🤖 AI Summary
Indoor 3D mapping has long suffered from data scarcity due to high cost and low efficiency of manual acquisition. To address this, we propose a human-in-the-loop lightweight 3D indoor modeling framework: it employs consumer-grade drones equipped with visual SLAM and multi-view stereo for rapid dense geometric reconstruction; integrates a lightweight interactive interface to guide users in annotating key points of interest (POIs); and incorporates deep learning–based object detection to enhance semantic recognition accuracy. The method significantly lowers the barrier and cost of indoor mapping, producing high-fidelity geometry-semantic integrated 3D maps across 12 diverse indoor and semi-indoor scenes.

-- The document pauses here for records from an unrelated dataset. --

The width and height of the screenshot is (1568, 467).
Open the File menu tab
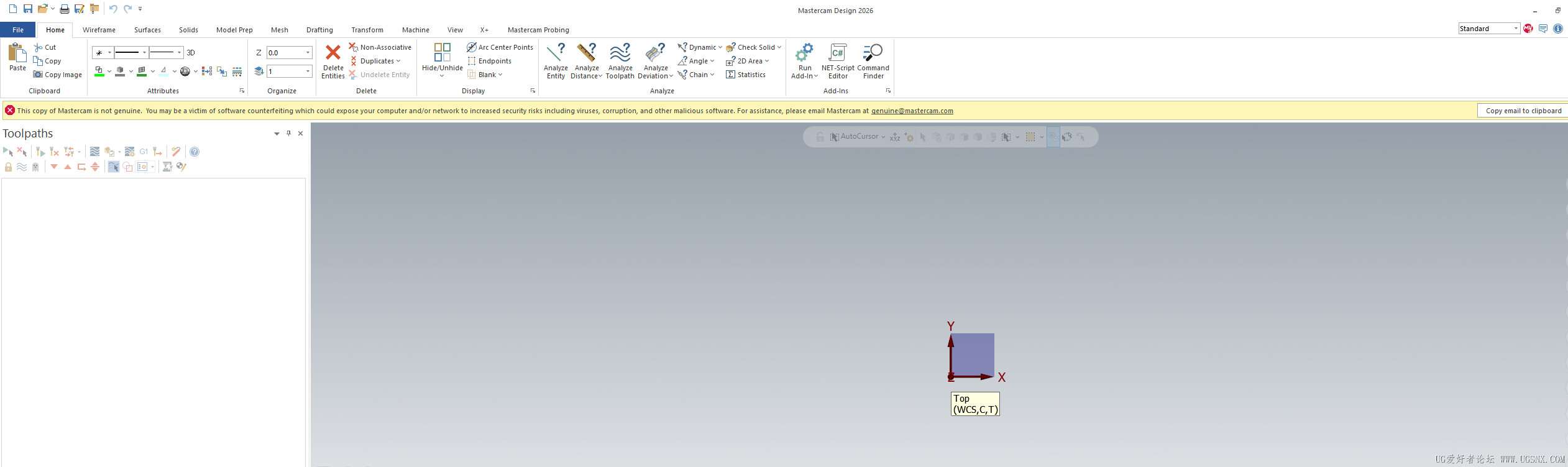click(x=18, y=30)
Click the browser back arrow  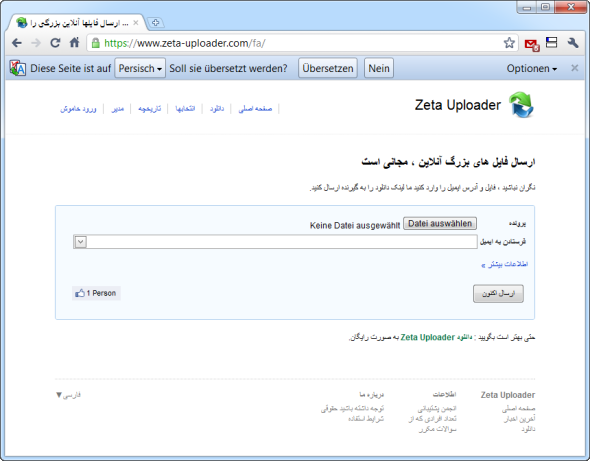click(17, 43)
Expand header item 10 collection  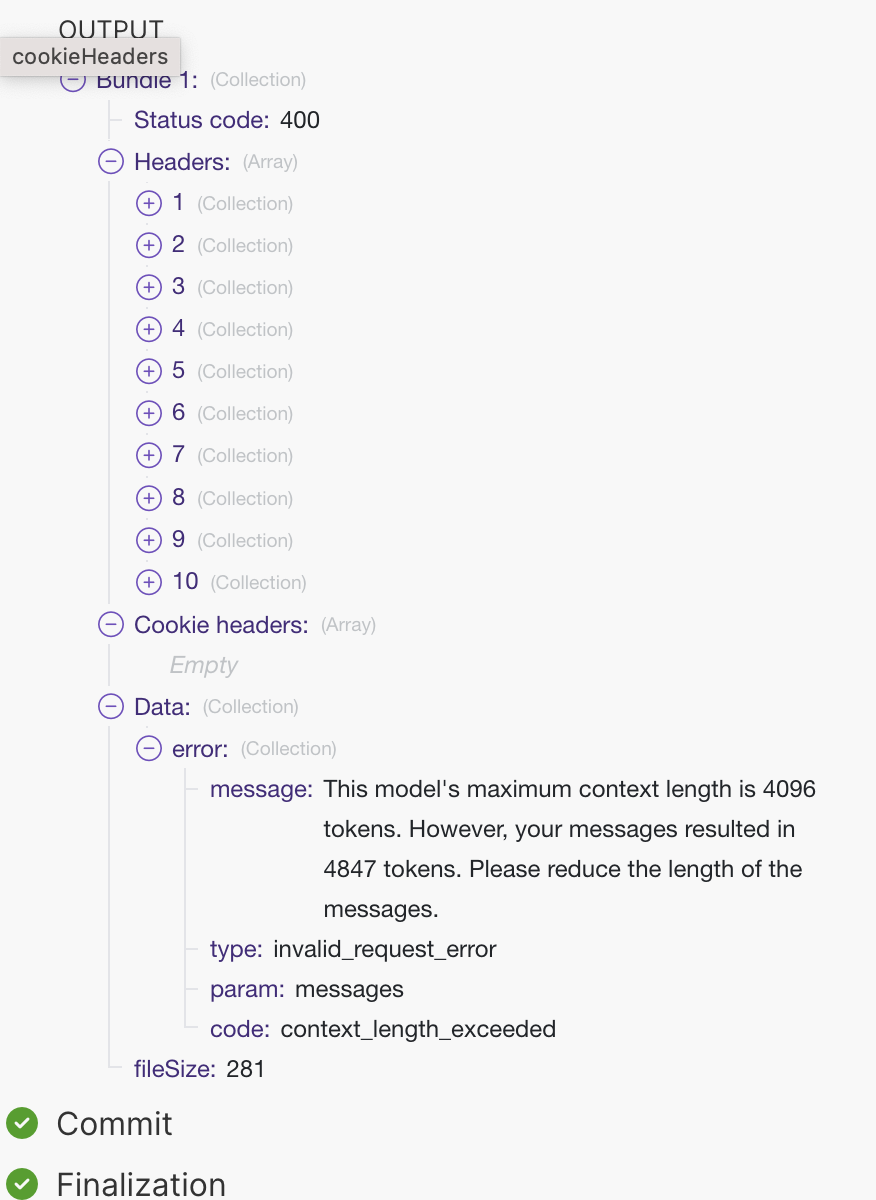pyautogui.click(x=148, y=582)
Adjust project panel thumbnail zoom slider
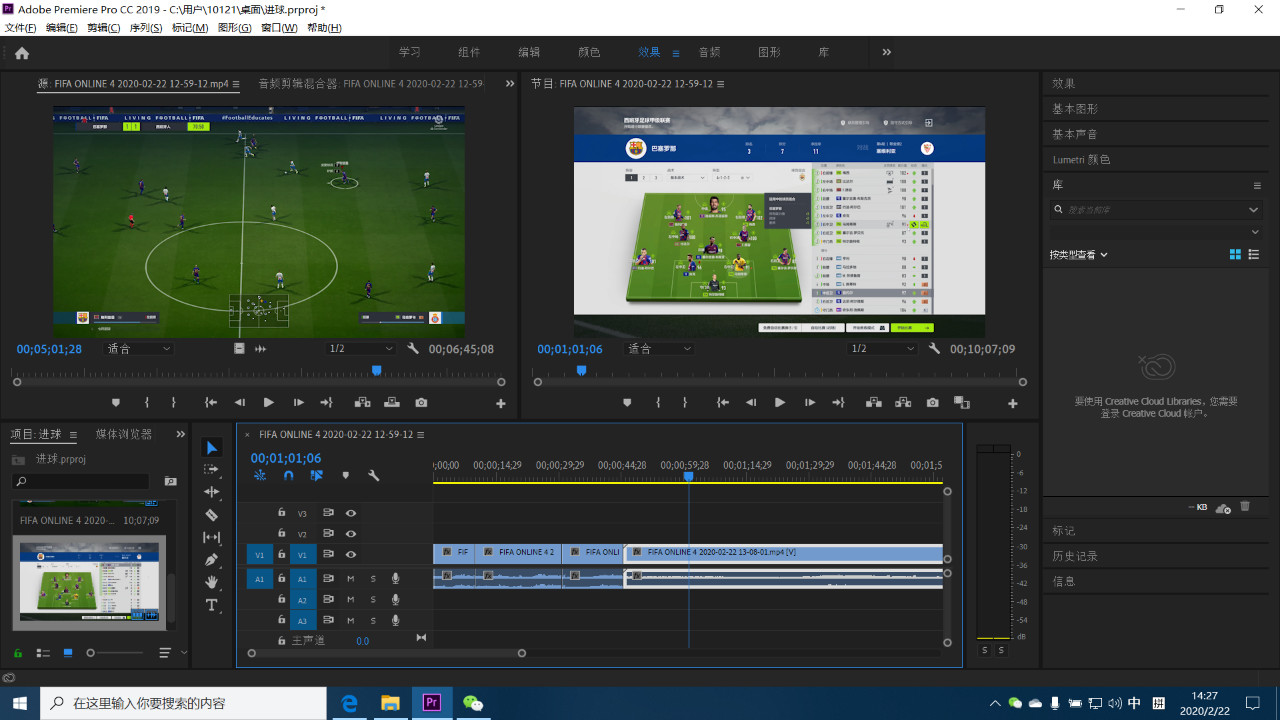 92,653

User studies confirm that the resulting maps effectively support spatial management and navigation applications. Our core contribution lies in the synergistic coupling of AI-driven automatic reconstruction with human cognitive strengths—particularly semantic reasoning—enabling efficient, accurate, and scalable indoor digital twin generation.
📝 Abstract
Indoor mapping data is crucial for routing, navigation, and building management, yet such data are widely lacking due to the manual labor and expense of data collection, especially for larger indoor spaces. Leveraging recent advancements in commodity drones and photogrammetry, we introduce FlyMeThrough -- a drone-based indoor scanning system that efficiently produces 3D reconstructions of indoor spaces with human-AI collaborative annotations for key indoor points-of-interest (POI) such as entrances, restrooms, stairs, and elevators. We evaluated FlyMeThrough in 12 indoor spaces with varying sizes and functionality. To investigate use cases and solicit feedback from target stakeholders, we also conducted a qualitative user study with five building managers and five occupants. Our findings indicate that FlyMeThrough can efficiently and precisely create indoor 3D maps for strategic space planning, resource management, and navigation.